Le Togo poursuit la mise en œuvre du Programme régional d’intégration des marchés agricoles (PRIMA). Une mission technique du Fonds international de développement agricole (FIDA) s’est rendue au Togo ce mois-ci. Cette visite visait à appuyer l’exécution du programme cofinancé avec l’État togolais.
L’objectif est de renforcer les capacités opérationnelles de l’équipe nationale. Il s’agit aussi d’améliorer la rapidité de mise en œuvre du plan de travail annuel 2026.

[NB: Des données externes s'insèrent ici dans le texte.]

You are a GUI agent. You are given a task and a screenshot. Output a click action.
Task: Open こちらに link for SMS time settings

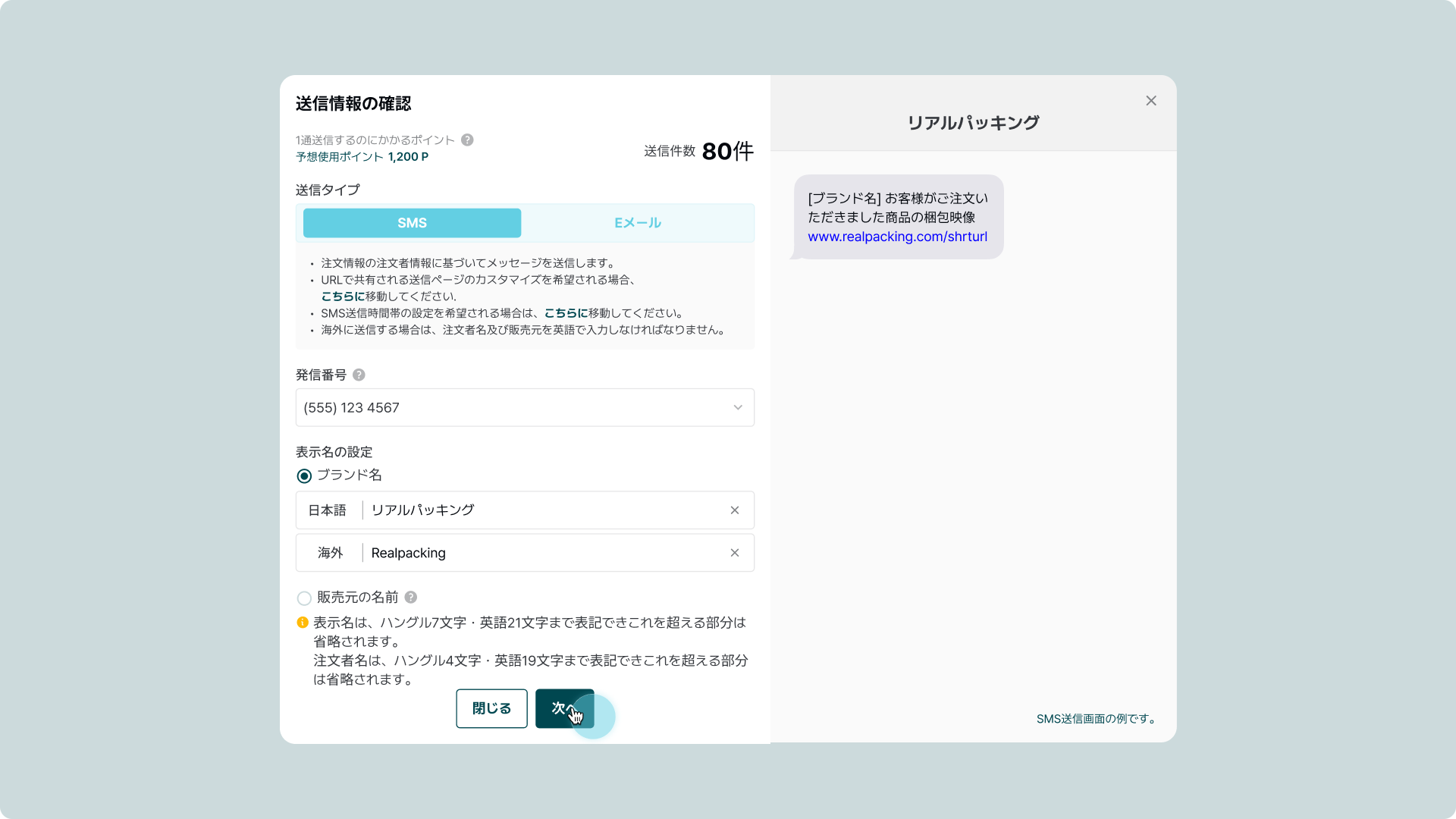pyautogui.click(x=565, y=313)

Pour l’exercice 2026, PRIMA-Togo prévoit plusieurs investissements structurants. Le programme cible de nouvelles Zones d’aménagement agricole planifiées (ZAAP). Il inclut aussi des forages, des infrastructures de stockage et de commercialisation. Des études pour la réhabilitation de pistes rurales et l’aménagement de bas-fonds sont également prévues.

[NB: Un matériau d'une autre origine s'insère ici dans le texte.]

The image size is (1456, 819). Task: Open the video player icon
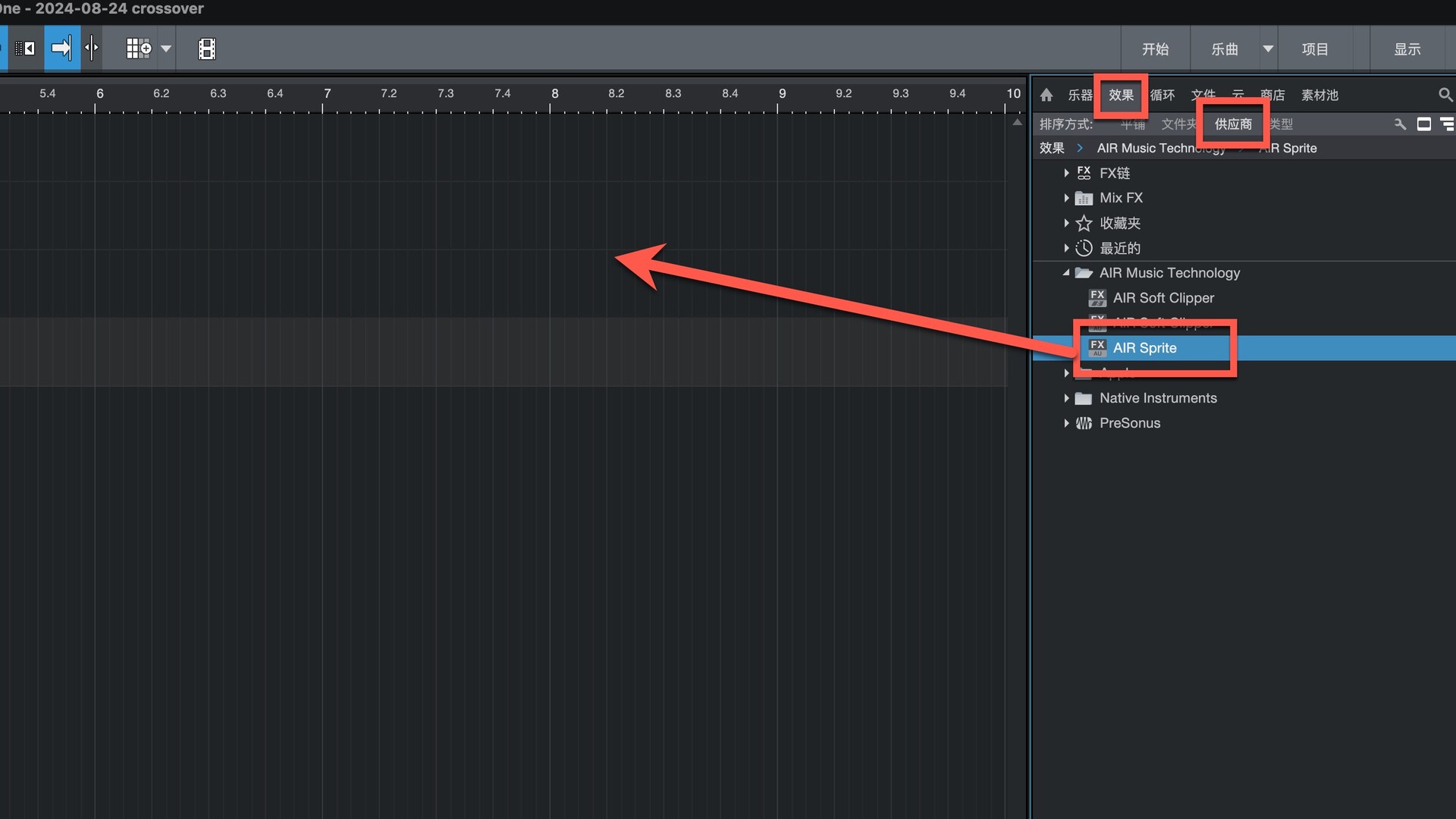click(206, 49)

Ces investissements visent à réduire les pertes post-récolte. Ils cherchent à améliorer l’accès à l’eau. Ils facilitent l’écoulement des produits agricoles. Ils renforcent aussi la productivité.
Une visite de terrain a eu lieu sur un chantier de ZAAP à Agbatitoè, dans la préfecture de Haho. Cette visite a permis d’évaluer l’état d’avancement des travaux. Des ajustements nécessaires ont été identifiés.
PRIMA conserve une dimension régionale. Le programme cherche à fluidifier les échanges agricoles entre le Togo et le Bénin. Les corridors transfrontaliers sont particulièrement ciblés.
Des rencontres précédentes entre acteurs économiques des deux pays ont visé une hausse de 30 % des transactions agricoles. Les produits maraîchers figurent parmi les filières prioritaires. Ces produits sont très échangés entre Lomé, Aného, Grand-Popo et Cotonou.
Pour le Togo, PRIMA s’intègre dans la stratégie nationale de modernisation agricole. Cette stratégie vise aussi la souveraineté alimentaire.
Les conclusions de la mission du FIDA devraient alimenter la revue à mi-parcours. Cette revue est attendue au troisième trimestre 2026.